Setzen Sie den unten stehenden Bericht über die Digitalisierung in der Medizin im Anschluss an seinen letzten Satz fort.

Vorliegender Auszug =>
━━━━

Baden-Baden – Die Digitalisierung hilft der Medizin, die ständig wachsenden Anforderungen an die Versorgung der alternden Bevölkerung zu meistern. Die Rolle des Arztes bleibt dabei allerdings gleich. Die Verantwortung für die Diagnostik und Therapie darf nicht an einen Algorithmus delegiert werden und die persönliche Zuwendung muss integraler Bestandteil der Behandlung bleiben. Darauf hat Dr. Gerd Rauch, BVOU-Landesvorsitzender in Hessen und Kongresspräsident des BVOU beim DKOU 2018, in Baden-Baden hingewiesen. Dort fand Ende April die Jahrestagung des Vereins Süddeutscher Orthopäden und Unfallchirurgen (VSOU) statt.
„Die Digitalisierung mit ihren Schwerpunkten Telemedizin, E-Health und M-Health bietet zweifelsohne große Chancen“, sagte Rauch. Als Beispiele nannte er unter anderem die elektronische Gesundheitskarte, die Videosprechstunde, die videobasierte Kommunikation mit den Kollegen, die dreidimensionale Bildrekonstruktion der CT- und MRT-Datensätze und nicht zuletzt das große Feld der mobilen Anwendungen, also der vielen Apps für Diagnostik, Fitness und Gesundheit.

━━━━

Gespeicherte Einträge

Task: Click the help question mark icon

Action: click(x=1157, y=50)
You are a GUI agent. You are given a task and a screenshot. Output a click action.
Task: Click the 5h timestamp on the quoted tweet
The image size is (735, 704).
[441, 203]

━━━━

Antwort =>
„Obwohl wir jede einzelne dieser Leistungen dringend brauchen, sollten wir bei aller Euphorie über die Chancen der Digitalisierung nicht vergessen, dass die körperliche Untersuchung ein integraler Bestandteil der Befunderhebung ist. Berühren und Berührtwerden sind Teil des Behandlungsprozesses“, betonte der DKOU-Präsident gleichzeitig in Baden-Baden. „In unserem Fach kommt die Videosprechstunde deshalb nicht für die gründliche Eingangsuntersuchung infrage. Sie eignet sich nur für die Verlaufskontrolle, insbesondere dann, wenn die Patienten weite Strecken auf sich nehmen müssten, um zur Praxis oder ins Krankenhaus zu kommen. Die menschliche Zuwendung ist in der Medizin nicht ersetzbar.“
Die digitalen Lösungen könnten Ärzte und medizinische Fachangestellte entlasten. Allerdings seien die Aufgaben nicht beliebig an einen Algorithmus delegierbar: „Der Arzt ist und bleibt derjenige, der diagnostiziert und therapiert, nicht irgendeine Software oder eine App.“ Das Ziel der Digitalisierung müsse eine bessere Patientenversorgung sein: „Wir sollten ihre Vorteile nutzen, aber beständig abwägen, ob die digitale Lösung dem Patienten tatsächlich dient.“ Die Digitalisierung dürfe auch nicht dazu führen, dass der Arzt gegängelt, überwacht und in seiner therapeutischen Freiheit eingeschränkt wird. Untrennbar mit der Digitalisierung verbunden sei auch der Datenschutz.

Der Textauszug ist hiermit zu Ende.